AIM OF THE EXERCISE ▸ Quote the records beneath, complete and exact. Leave out images.

RECORDS FOR PROCESSING ▸
[Start of section]

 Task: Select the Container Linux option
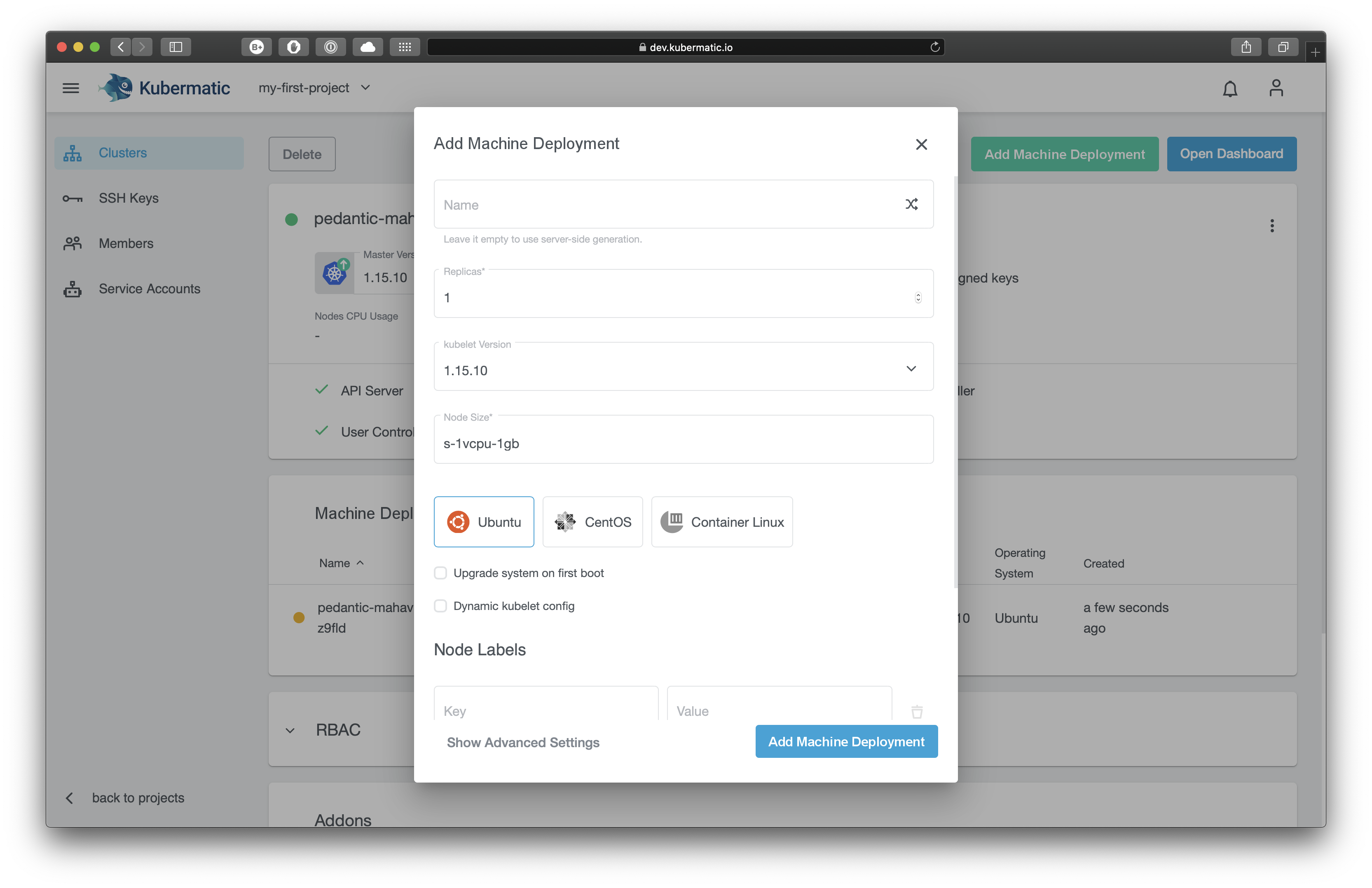[x=721, y=521]
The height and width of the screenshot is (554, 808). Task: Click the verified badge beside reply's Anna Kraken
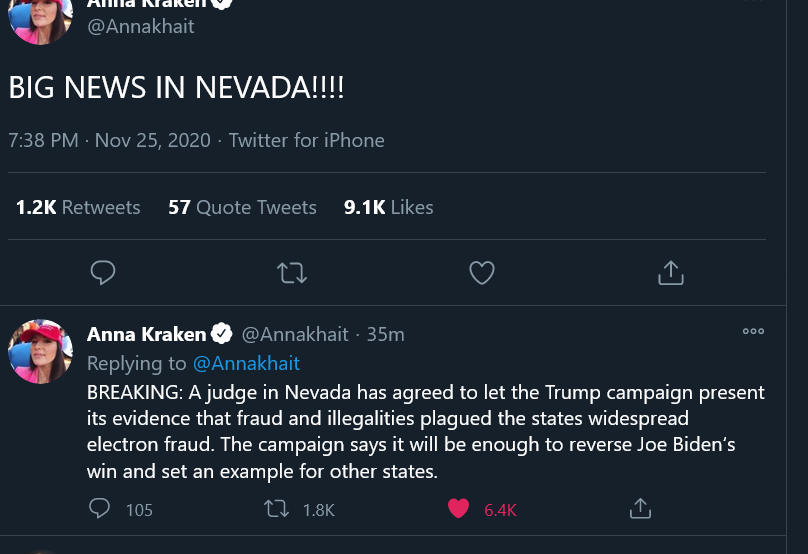pyautogui.click(x=222, y=334)
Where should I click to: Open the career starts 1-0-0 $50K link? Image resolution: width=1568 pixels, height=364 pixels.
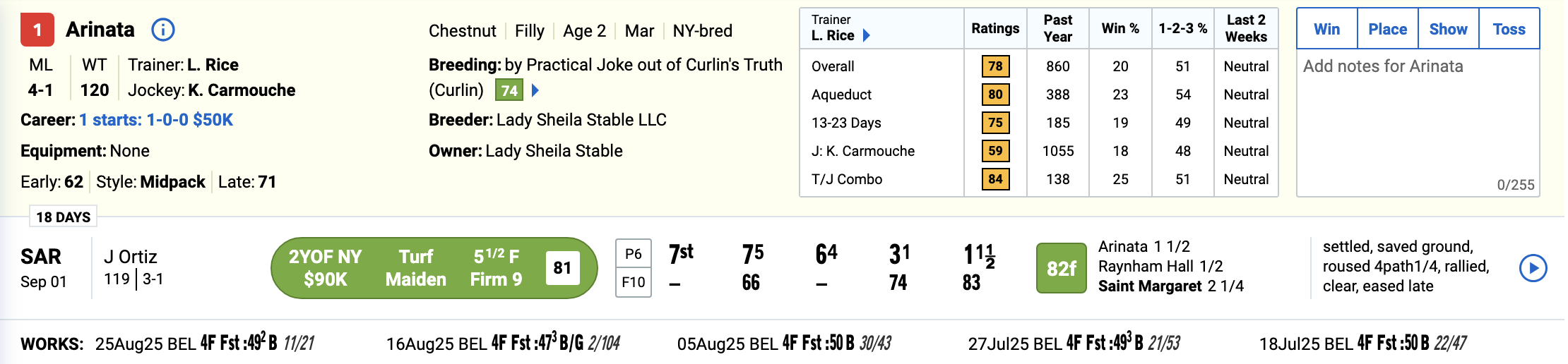click(x=156, y=120)

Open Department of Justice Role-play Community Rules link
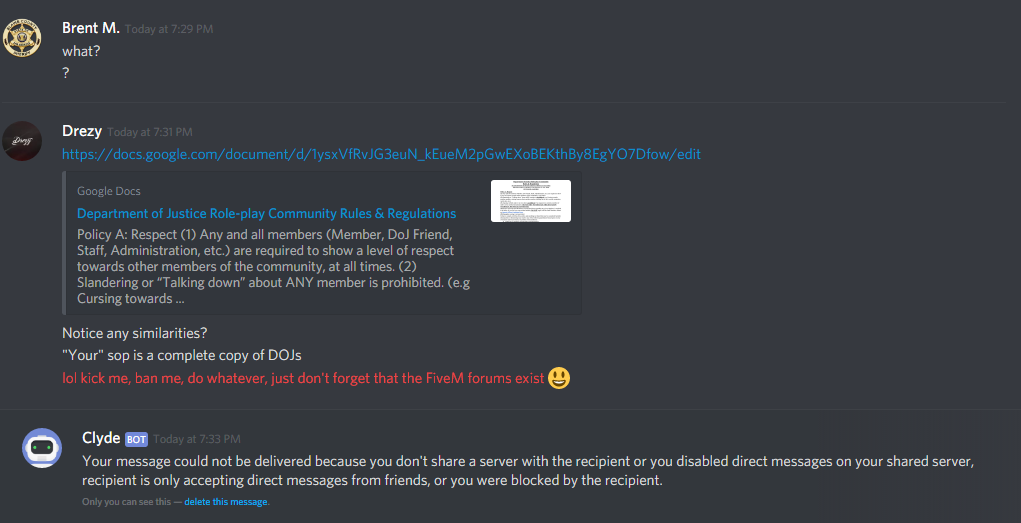[x=266, y=214]
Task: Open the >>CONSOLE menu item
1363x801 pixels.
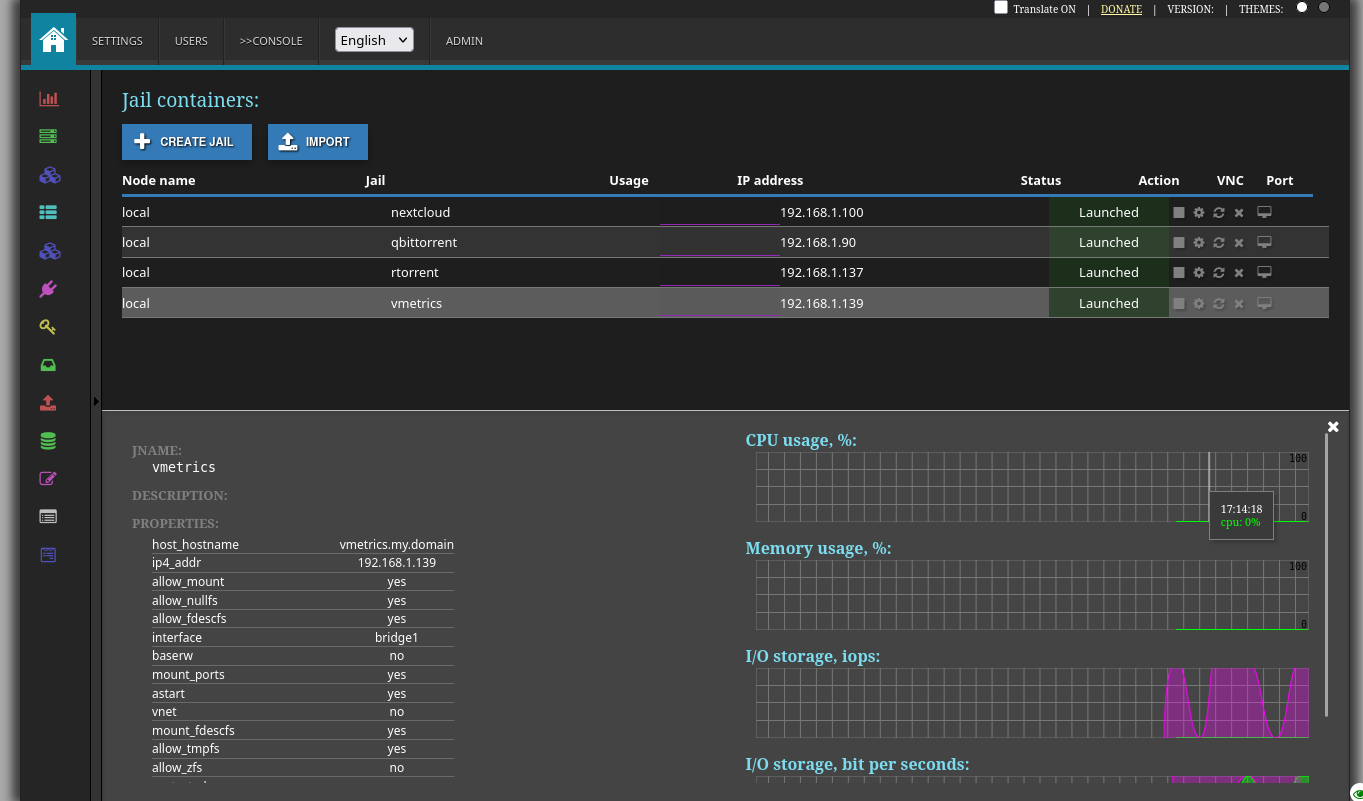Action: [x=271, y=41]
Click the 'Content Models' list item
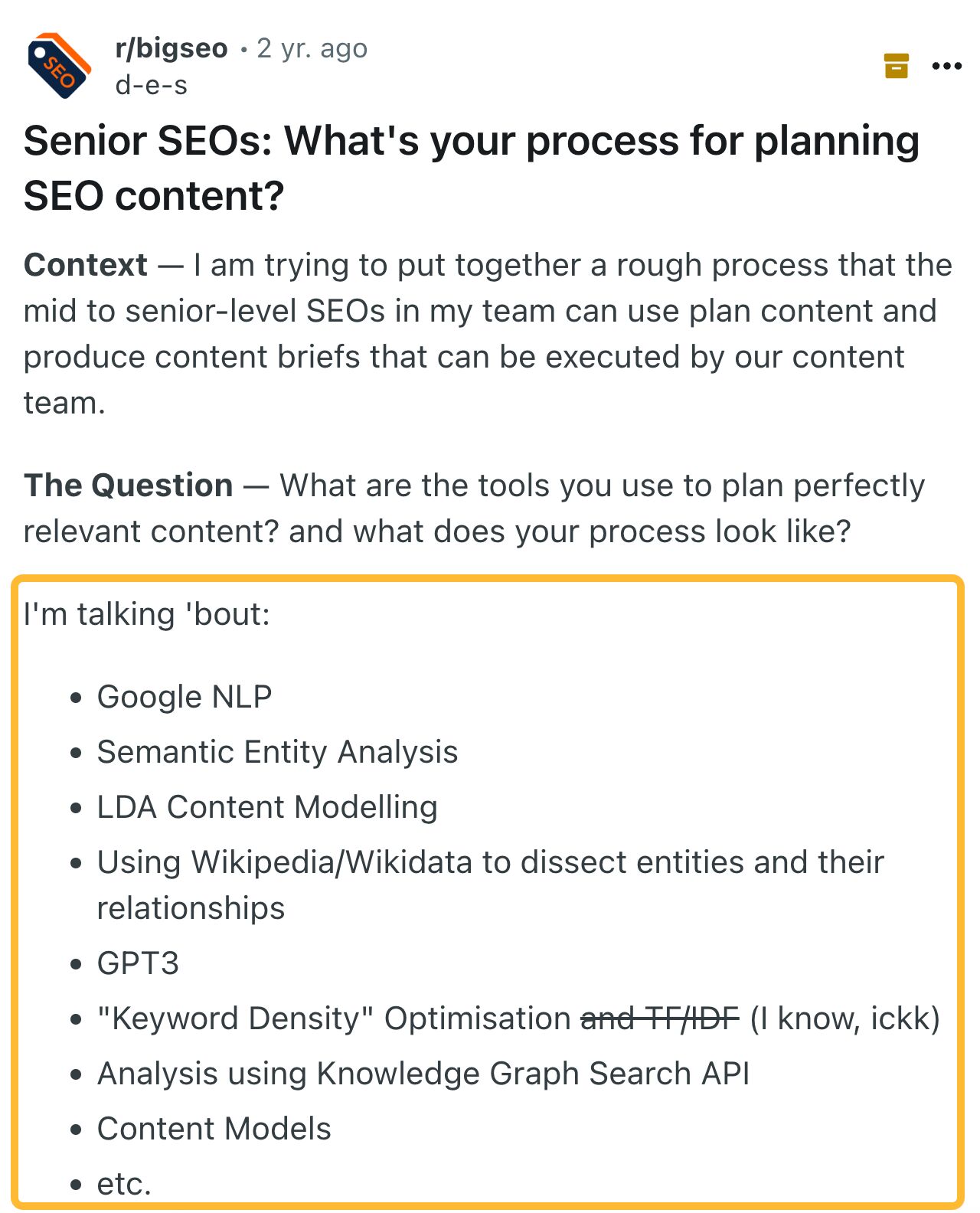This screenshot has height=1213, width=980. [214, 1129]
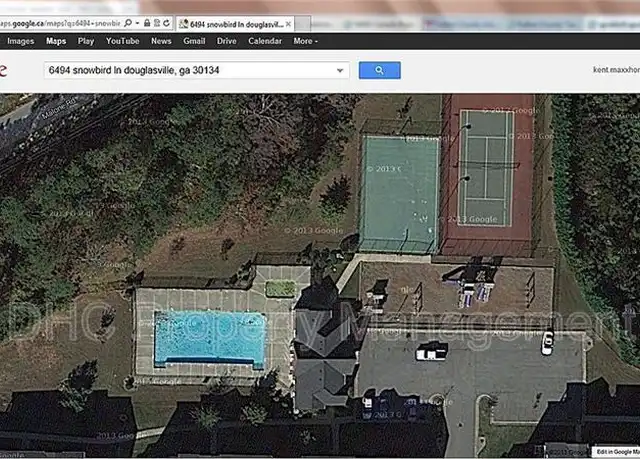Close the 6494 snowbird ln browser tab
This screenshot has width=640, height=459.
coord(288,24)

[End of section]

WRITTEN RESPONSE ▸
 Task: Select the Container Linux option
[x=721, y=521]
The height and width of the screenshot is (554, 808). Task: Click the verified badge beside reply's Anna Kraken
pyautogui.click(x=222, y=334)
Where should I click to: Open the career starts 1-0-0 $50K link? Image resolution: width=1568 pixels, height=364 pixels.
click(x=156, y=120)

Open Department of Justice Role-play Community Rules link
[x=266, y=214]
Task: Open the >>CONSOLE menu item
1363x801 pixels.
Action: [x=271, y=41]
Click the 'Content Models' list item
This screenshot has height=1213, width=980. [214, 1129]
Close the 6494 snowbird ln browser tab
This screenshot has width=640, height=459.
coord(288,24)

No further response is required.